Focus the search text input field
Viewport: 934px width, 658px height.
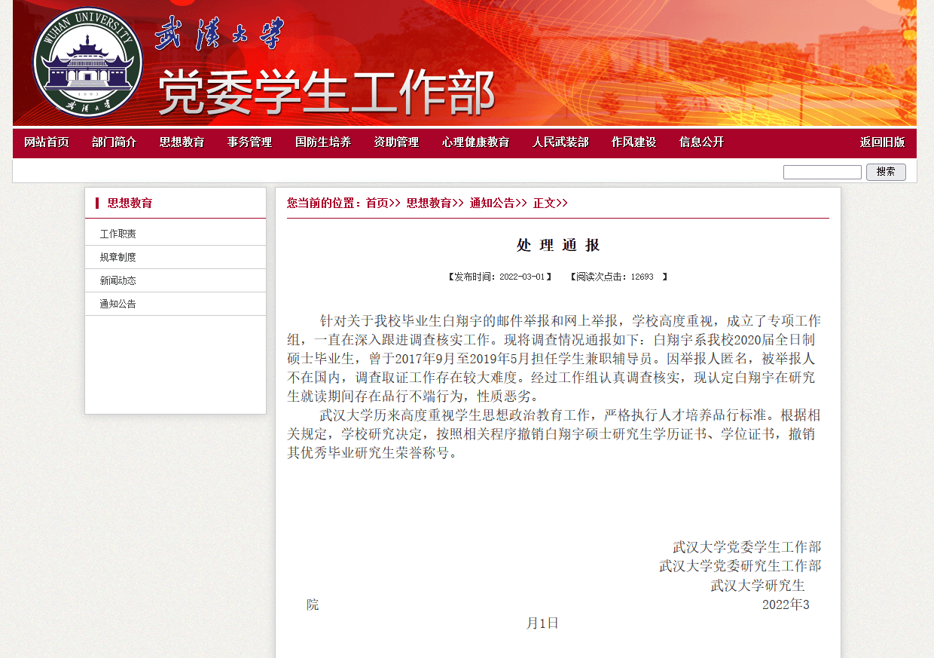pos(822,172)
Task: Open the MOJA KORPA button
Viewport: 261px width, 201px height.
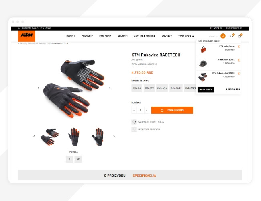Action: (206, 90)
----
▶ **Goal of the exercise**
Reproduce every line of the data above, exactly as it stands, but not the pictures.

▶ **Solution to the problem**
Focus the search text input field
Viewport: 934px width, 658px height.
pos(822,172)
Task: Open the MOJA KORPA button
Viewport: 261px width, 201px height.
Action: (206, 90)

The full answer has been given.